Open ekim322 opened 2 months ago
Hey @ekim322, we recently made some changes to fix this in #456. Can you try with the latest LoRAX version to see if the error persists?
@ekim322 does the change mentioned by @tgaddair fixes your problem? If yes, tell how, please. If no, but you have found some other solution, please share it :)
I have exactly the same issue with LoRAX and Llama3-8B-Instruct - model tries to use up the max_new_tokens limit.
@micholeodon Updating the transformers library and training the model solved the issue for me (I am not 100% sure if this was the fix or #456, but the inference is working fine for me now - I think my issue got solved on my end before #456 was implemented).

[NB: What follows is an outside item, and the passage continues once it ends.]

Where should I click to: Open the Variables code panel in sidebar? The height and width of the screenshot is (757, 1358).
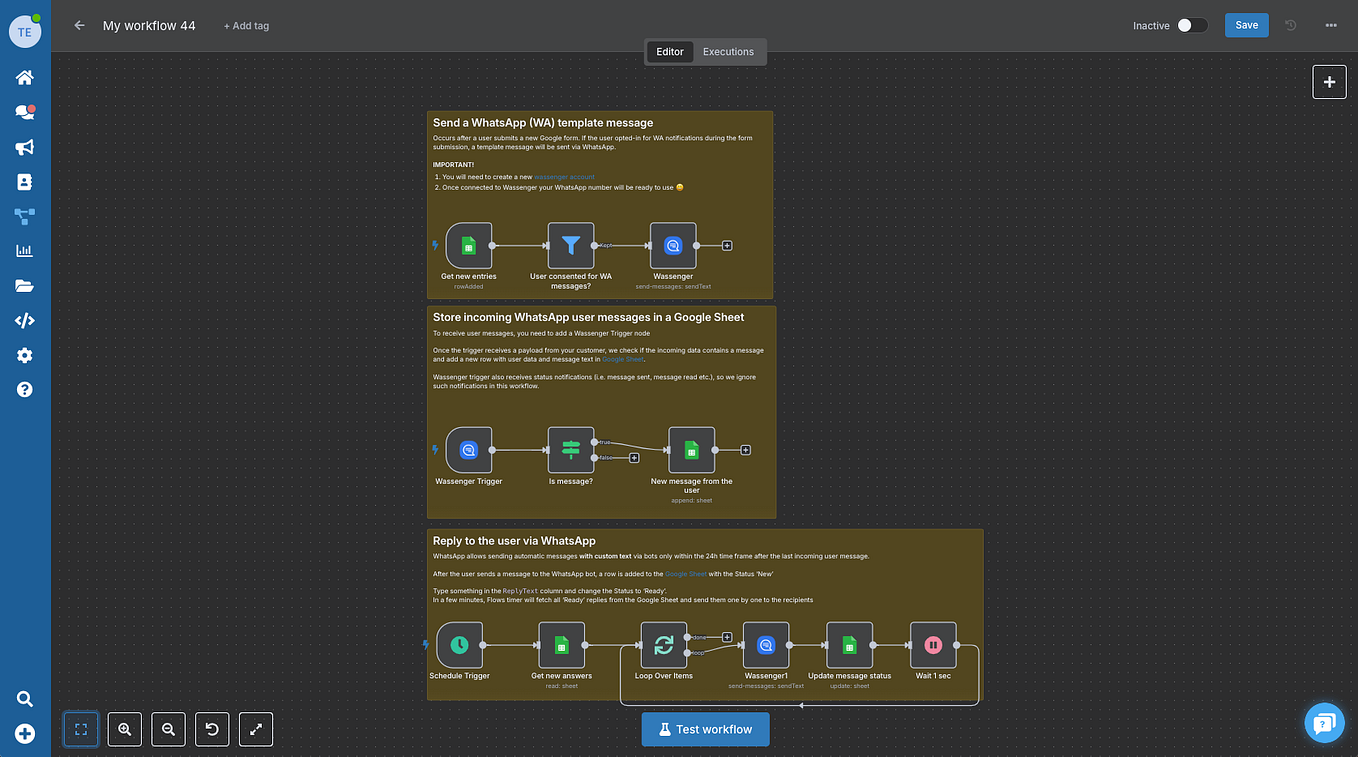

I think there were some errors with Llama 3 Instruct chat template in the older version of Transformers library if I remember correctly.
I'd recommend updating all the libraries and training the model again.
Thank very much for your comment.
Speaking of training, I use the same version of transformers to (1) ask model "manually" (via transformers.pipeline) and to (2) ask model via LoRAX.
(1) works like a charm (2) is greedy and use up all tokens
If method (1) works then I don't expect updating library or training model again could help. What do you think?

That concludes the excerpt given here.